Este plan de influenciar política, religiosa y culturalmente a Latinoamérica desde Estados Unidos ha dado sus frutos en diferentes momentos. El primero fue con el combate a la teología de la liberación a finales de 1960, cuando en Uruguay eran perseguidos y controlados por los misioneros religiosos agentes de la CIA los movimientos religiosos considerados peligrosos. Varios pastores metodistas fueron perseguidos, como Emilio Castro (intelectual y fundador del Frente Amplio), y dentro de la iglesia católica eran combatidas las comunidades eclesiales de base apoyadas por monseñor Parteli; en estos espacios se promovía la acción pastoral y social en defensa de los derechos humanos.

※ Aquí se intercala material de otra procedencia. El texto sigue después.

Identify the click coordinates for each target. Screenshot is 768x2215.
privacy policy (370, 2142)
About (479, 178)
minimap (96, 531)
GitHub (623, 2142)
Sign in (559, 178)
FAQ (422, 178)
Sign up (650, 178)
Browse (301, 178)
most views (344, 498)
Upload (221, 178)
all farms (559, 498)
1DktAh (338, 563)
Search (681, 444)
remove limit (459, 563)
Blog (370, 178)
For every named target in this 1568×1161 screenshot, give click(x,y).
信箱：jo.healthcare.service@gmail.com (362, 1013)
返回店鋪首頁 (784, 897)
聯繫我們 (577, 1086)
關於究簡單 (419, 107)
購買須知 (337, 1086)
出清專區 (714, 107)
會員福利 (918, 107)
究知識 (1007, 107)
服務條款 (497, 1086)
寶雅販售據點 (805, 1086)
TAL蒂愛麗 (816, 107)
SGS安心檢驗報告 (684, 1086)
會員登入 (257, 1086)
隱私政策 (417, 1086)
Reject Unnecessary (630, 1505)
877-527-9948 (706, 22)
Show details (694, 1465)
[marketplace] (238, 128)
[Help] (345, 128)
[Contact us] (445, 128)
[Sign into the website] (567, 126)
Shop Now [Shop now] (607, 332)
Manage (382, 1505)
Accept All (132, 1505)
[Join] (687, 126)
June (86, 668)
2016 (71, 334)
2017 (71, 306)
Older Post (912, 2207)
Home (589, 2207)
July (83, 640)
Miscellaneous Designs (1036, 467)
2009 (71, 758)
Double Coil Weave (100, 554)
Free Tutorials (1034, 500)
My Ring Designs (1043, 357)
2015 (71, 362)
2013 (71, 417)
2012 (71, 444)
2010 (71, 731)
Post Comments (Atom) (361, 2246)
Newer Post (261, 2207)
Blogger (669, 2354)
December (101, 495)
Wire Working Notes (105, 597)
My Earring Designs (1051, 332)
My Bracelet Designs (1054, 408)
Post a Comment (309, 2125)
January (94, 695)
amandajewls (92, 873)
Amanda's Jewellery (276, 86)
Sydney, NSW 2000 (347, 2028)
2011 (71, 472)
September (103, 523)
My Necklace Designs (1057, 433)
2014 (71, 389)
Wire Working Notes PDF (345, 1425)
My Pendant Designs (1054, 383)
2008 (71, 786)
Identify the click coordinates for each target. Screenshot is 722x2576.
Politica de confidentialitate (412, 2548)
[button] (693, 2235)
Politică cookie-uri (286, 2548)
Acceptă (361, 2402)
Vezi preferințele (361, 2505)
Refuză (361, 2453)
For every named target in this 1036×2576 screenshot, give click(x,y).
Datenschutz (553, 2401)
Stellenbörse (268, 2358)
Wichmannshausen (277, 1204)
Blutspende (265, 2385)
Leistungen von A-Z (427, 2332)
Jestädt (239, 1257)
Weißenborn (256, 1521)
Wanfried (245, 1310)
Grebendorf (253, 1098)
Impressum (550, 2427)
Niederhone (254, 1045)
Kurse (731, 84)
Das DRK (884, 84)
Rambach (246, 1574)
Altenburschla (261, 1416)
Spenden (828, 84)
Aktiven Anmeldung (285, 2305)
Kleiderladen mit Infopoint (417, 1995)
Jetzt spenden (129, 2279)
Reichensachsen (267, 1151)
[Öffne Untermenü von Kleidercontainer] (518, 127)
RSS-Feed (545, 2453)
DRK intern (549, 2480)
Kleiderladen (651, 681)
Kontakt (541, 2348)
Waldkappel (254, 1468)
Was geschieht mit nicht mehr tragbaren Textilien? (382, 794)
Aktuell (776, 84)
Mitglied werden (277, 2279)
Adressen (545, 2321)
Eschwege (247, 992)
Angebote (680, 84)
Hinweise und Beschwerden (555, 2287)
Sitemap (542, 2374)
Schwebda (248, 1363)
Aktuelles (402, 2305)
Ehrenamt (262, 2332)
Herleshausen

Hoy, comprender estos procesos a largo plazo nos da una imagen más amplia y clara de este nuevo momento del vínculo entre religión y política que se teje en la región, y también nos permite recordar que no son vínculos unívocos y que han tenido y tienen la posibilidad de ser en clave de liberación y defensa de los derechos humanos.
Nicolás Iglesias Schneider es investigador especializado en religión y política, director del documental Fe en la resistencia.